Target: Jacqueline McMurtrie, Director of the Innocence Project Northwest
Goal: Congratulate the two law students who secured the release of a wrongly convicted man
Ten years is a huge span of time. You could do a lot in ten years: go to college, get married, get a great job, and start a family. Or you could spend it in jail, wrongly convicted for a crime you did not commit. That is what happened to Brandon Olebar.
Convicted on eyewitness testimony, Brandon Olebar spent the last decade in prison. He might have spent a lot more time in prison, too, if two law students working for the Innocence Project Northwest hadn’t found compelling evidence to suggest that Brandon Olebar was not even at the scene of the crime when it happened.
The crime he was wrongly convicted of was brutal: someone broke into his sister’s boyfriend’s house and beat him until he lost consciousness. The victim claimed Olebar was involved, so he was charged for breaking into the house and stealing personal possessions.
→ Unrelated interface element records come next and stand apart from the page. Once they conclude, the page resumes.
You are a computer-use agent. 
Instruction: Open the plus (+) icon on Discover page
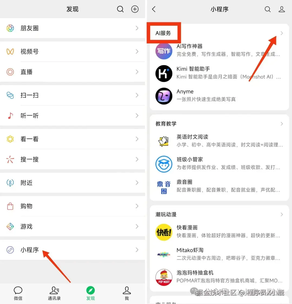click(135, 9)
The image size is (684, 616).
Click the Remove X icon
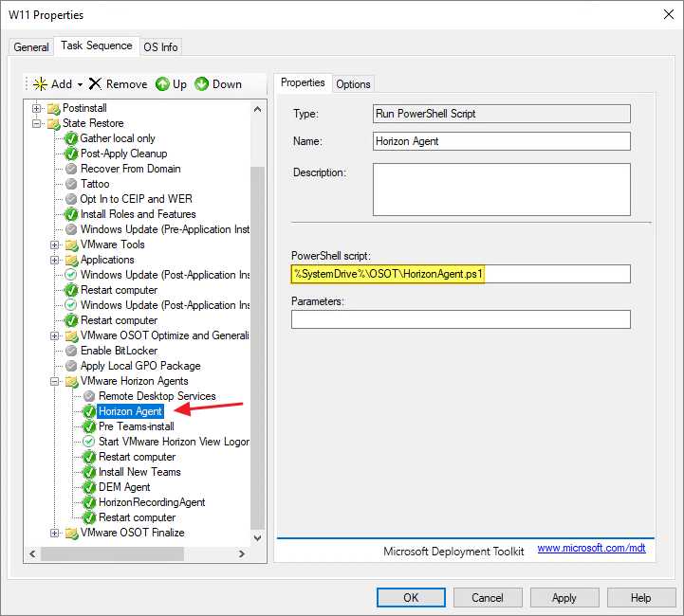coord(95,84)
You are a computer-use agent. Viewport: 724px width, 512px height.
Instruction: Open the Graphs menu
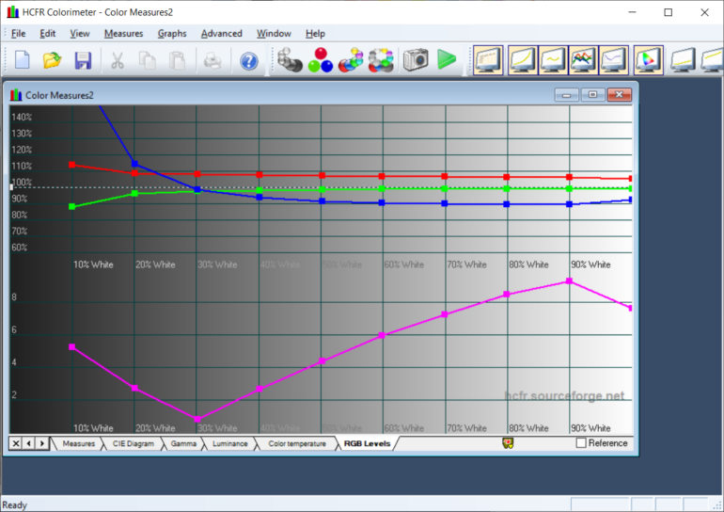pyautogui.click(x=172, y=34)
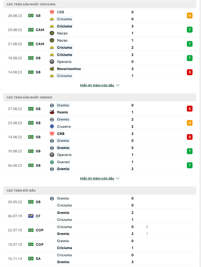201x267 pixels.
Task: Expand the Gremio match list arrow
Action: coord(118,178)
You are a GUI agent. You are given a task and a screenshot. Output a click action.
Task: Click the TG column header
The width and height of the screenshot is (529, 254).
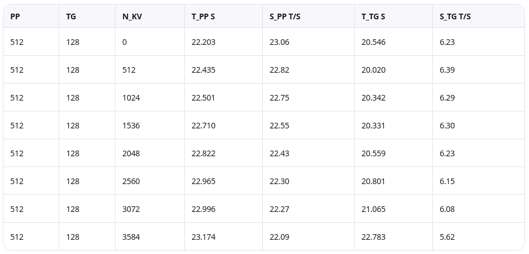coord(71,16)
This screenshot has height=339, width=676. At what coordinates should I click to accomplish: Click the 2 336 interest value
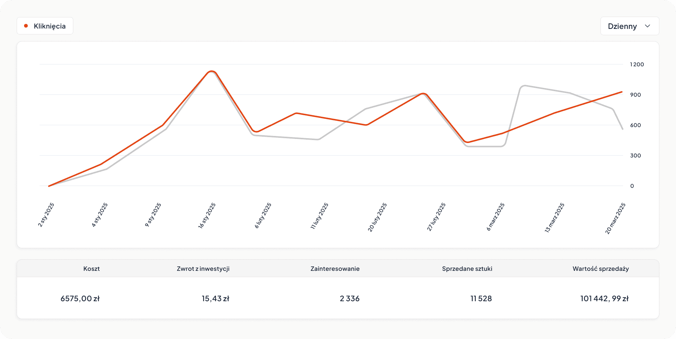(349, 299)
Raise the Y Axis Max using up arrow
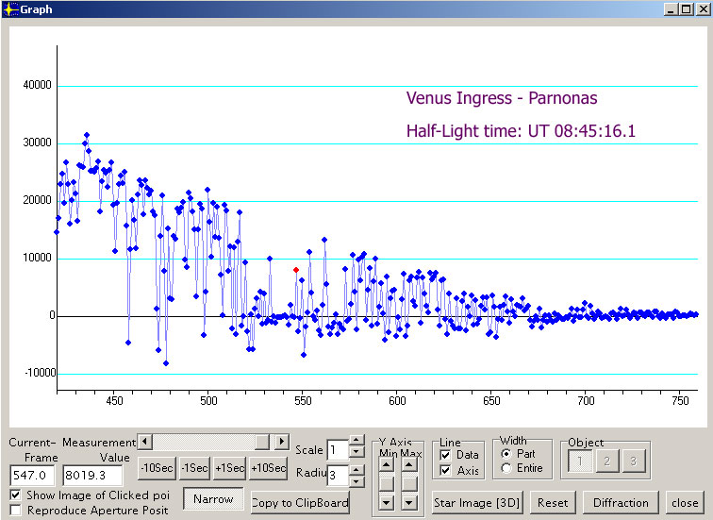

The police should never have charged Olebar to begin with. For one thing, he had an alibi. For another, the only evidence that he was at the scene of the crime was the victim’s word. Despite the lack of evidence, a jury convicted Olebar to almost 17 years in prison.
Olebar deserves justice. He has served over half of a term for a crime he did not commit. Applaud the two law students who were pivotal in securing his release. Demand that Washington state law enforcement workers figure out a better way to prevent wrongful convictions in future cases.
Dear Jacqueline McMurtrie,
Because of your role as Director of the Innocence Project Northwest, I am writing to ask you to heartily congratulate the two law students who worked to gather the evidence necessary to reopen Brandon Olebar’s case. As you are aware, Brandon Olebar was wrongly convicted for a crime he did not commit, all because he was misidentified by the victim in a line-up.
Unfortunately, Brandon Olebar’s release came ten years into a 16 1/2 year sentence. Under current state law, he can request $50,000 from the state for every year he wrongly spent in prison. This will go part of the way toward paying for the damage done to him and his family, but nothing can buy back the ten years Brandon Olebar spent in jail.
While other people were lucky enough to spend those ten years with the people they love, Brandon Olebar was trapped by a system that convicted him simply based on the eyewitness testimony of a single individual: the man he supposedly attacked.
This should not have happened to Brandon Olebar. It should not happen to anyone. In a system like ours, a man with an alibi should not be sent to prison for almost two decades based on one person’s eyewitness testimony.
In addition to thanking the two students who helped secure Brandon Olebar’s release, I thank you, too, for fighting so hard for everyone who is wrongly convicted. Law enforcement officers need to figure out a way to keep this from happening in future cases immediately, but until then, thank you for everything you do.